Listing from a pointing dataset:
--- Begin ---

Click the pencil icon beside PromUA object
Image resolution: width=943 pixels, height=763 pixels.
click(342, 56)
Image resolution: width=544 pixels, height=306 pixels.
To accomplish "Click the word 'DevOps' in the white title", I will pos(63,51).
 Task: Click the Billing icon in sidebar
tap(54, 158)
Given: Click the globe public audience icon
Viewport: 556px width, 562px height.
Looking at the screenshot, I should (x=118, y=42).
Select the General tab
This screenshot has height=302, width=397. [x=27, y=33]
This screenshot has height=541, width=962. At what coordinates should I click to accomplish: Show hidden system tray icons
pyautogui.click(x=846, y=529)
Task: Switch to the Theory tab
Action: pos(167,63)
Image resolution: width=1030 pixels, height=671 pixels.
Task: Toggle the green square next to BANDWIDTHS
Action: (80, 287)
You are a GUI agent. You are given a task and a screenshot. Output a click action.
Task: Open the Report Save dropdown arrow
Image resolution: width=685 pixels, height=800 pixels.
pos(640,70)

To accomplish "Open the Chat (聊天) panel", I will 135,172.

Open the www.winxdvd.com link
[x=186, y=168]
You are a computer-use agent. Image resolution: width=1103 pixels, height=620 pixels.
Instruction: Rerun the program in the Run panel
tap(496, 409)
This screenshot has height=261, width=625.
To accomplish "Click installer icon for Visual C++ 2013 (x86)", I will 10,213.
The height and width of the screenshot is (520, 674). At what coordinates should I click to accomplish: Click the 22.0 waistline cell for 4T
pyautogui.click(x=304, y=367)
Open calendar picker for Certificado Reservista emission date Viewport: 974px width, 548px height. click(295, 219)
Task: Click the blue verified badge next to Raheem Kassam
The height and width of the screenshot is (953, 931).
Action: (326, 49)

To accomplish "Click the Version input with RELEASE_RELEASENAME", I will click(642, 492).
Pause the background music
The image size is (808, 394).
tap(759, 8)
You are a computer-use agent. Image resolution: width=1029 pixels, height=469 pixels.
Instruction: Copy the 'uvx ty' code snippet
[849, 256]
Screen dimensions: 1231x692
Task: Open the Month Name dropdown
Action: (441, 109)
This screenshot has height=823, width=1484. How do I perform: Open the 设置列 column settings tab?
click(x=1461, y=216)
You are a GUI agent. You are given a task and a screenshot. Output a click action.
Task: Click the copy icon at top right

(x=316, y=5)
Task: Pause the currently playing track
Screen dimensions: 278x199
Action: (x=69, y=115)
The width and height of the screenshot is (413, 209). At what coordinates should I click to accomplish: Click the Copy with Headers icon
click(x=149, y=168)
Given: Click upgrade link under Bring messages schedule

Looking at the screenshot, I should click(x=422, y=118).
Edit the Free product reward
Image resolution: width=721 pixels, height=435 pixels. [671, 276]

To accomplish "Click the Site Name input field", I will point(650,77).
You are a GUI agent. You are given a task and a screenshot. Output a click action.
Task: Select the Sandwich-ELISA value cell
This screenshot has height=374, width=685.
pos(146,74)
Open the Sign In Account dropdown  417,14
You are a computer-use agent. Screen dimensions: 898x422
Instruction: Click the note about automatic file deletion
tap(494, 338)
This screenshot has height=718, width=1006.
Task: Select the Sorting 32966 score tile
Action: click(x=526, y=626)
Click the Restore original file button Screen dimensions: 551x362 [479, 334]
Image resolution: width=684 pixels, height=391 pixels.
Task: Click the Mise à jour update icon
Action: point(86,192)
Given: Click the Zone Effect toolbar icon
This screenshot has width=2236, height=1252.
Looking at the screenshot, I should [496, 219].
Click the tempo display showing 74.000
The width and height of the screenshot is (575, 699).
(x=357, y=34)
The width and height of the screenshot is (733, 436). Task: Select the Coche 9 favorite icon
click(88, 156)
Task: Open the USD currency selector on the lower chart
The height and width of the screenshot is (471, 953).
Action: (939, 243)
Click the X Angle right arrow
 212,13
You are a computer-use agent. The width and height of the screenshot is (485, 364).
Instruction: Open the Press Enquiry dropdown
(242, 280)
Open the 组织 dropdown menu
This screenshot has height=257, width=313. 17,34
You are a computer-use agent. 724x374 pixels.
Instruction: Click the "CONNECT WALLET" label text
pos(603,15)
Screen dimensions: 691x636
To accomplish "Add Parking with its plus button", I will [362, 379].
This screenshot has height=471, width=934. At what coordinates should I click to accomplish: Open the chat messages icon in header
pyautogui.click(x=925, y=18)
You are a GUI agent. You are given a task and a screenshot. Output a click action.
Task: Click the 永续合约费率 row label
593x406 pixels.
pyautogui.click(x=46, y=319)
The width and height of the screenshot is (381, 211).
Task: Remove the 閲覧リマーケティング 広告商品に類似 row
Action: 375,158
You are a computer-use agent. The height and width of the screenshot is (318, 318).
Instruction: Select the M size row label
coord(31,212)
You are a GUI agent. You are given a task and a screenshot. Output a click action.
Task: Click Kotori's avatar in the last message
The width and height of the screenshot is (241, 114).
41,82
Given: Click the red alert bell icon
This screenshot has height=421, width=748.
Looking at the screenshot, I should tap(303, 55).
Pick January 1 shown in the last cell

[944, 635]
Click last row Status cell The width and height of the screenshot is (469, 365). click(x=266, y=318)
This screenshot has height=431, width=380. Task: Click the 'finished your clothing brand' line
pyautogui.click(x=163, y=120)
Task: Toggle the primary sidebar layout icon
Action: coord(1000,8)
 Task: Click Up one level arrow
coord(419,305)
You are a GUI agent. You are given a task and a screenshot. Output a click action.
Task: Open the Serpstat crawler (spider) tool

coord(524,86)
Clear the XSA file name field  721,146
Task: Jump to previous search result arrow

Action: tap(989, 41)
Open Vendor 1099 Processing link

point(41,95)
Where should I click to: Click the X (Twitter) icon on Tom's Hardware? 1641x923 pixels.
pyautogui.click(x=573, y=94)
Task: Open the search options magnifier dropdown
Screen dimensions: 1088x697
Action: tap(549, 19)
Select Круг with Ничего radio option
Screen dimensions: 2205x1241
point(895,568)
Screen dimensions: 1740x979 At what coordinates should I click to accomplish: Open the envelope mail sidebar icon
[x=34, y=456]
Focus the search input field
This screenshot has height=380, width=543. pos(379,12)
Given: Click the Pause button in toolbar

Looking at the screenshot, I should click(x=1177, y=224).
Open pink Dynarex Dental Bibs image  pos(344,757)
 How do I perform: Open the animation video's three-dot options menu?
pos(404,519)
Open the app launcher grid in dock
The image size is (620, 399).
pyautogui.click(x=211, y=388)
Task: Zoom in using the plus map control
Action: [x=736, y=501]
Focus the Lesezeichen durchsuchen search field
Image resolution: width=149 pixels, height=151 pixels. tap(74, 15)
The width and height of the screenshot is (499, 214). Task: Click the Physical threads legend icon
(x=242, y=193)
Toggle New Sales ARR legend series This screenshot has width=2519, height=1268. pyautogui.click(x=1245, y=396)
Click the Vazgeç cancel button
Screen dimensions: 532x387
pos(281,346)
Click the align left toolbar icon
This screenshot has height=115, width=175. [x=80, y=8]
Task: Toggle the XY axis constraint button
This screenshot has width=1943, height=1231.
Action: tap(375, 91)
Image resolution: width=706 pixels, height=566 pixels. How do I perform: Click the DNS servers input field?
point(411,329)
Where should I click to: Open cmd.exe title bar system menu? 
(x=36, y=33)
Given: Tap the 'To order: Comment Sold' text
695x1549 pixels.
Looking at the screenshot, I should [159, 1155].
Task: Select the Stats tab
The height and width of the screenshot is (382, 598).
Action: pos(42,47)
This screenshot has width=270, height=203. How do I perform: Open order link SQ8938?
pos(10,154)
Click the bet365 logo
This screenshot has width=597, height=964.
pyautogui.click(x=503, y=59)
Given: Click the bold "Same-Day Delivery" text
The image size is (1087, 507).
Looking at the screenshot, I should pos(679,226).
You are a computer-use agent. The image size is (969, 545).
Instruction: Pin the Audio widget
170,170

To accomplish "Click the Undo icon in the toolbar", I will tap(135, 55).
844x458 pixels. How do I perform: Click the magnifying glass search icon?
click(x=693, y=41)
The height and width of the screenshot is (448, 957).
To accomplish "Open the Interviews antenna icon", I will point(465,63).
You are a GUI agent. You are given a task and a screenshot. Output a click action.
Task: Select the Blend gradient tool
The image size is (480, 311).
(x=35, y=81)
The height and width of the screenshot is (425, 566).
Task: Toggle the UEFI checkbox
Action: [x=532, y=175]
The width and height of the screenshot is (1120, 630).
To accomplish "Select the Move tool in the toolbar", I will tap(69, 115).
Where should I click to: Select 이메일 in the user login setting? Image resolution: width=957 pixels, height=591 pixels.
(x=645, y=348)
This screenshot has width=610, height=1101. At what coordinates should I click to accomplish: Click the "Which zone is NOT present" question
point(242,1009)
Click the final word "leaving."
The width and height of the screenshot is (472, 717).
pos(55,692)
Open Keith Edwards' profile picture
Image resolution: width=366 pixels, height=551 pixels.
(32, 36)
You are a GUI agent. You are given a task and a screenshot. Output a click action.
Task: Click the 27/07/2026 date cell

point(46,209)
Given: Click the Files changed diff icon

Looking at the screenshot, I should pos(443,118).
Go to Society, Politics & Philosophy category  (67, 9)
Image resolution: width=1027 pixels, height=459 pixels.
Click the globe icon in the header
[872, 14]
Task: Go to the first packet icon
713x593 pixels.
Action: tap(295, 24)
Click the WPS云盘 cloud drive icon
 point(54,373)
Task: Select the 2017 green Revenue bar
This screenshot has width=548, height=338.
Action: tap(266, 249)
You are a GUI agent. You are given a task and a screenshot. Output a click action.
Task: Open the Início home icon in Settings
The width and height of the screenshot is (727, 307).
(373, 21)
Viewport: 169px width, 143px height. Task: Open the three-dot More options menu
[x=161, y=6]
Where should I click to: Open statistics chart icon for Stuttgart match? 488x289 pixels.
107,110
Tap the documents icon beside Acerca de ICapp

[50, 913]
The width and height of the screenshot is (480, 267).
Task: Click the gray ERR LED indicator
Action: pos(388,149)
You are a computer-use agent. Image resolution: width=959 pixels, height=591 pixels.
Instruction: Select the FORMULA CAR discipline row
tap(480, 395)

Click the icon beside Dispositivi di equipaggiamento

--- End ---

Exercise: Copy the listing lines verbatim, from the line containing "This screenshot has height=431, width=380." through the line containing "[x=34, y=456]", including both of those lines.

Task response:
This screenshot has height=431, width=380. Task: Click the 'finished your clothing brand' line
pyautogui.click(x=163, y=120)
Task: Toggle the primary sidebar layout icon
Action: coord(1000,8)
 Task: Click Up one level arrow
coord(419,305)
You are a GUI agent. You are given a task and a screenshot. Output a click action.
Task: Open the Serpstat crawler (spider) tool

coord(524,86)
Clear the XSA file name field  721,146
Task: Jump to previous search result arrow

Action: tap(989, 41)
Open Vendor 1099 Processing link

point(41,95)
Where should I click to: Click the X (Twitter) icon on Tom's Hardware? 1641x923 pixels.
pyautogui.click(x=573, y=94)
Task: Open the search options magnifier dropdown
Screen dimensions: 1088x697
Action: tap(549, 19)
Select Круг with Ничего radio option
Screen dimensions: 2205x1241
point(895,568)
Screen dimensions: 1740x979 At what coordinates should I click to accomplish: Open the envelope mail sidebar icon
[x=34, y=456]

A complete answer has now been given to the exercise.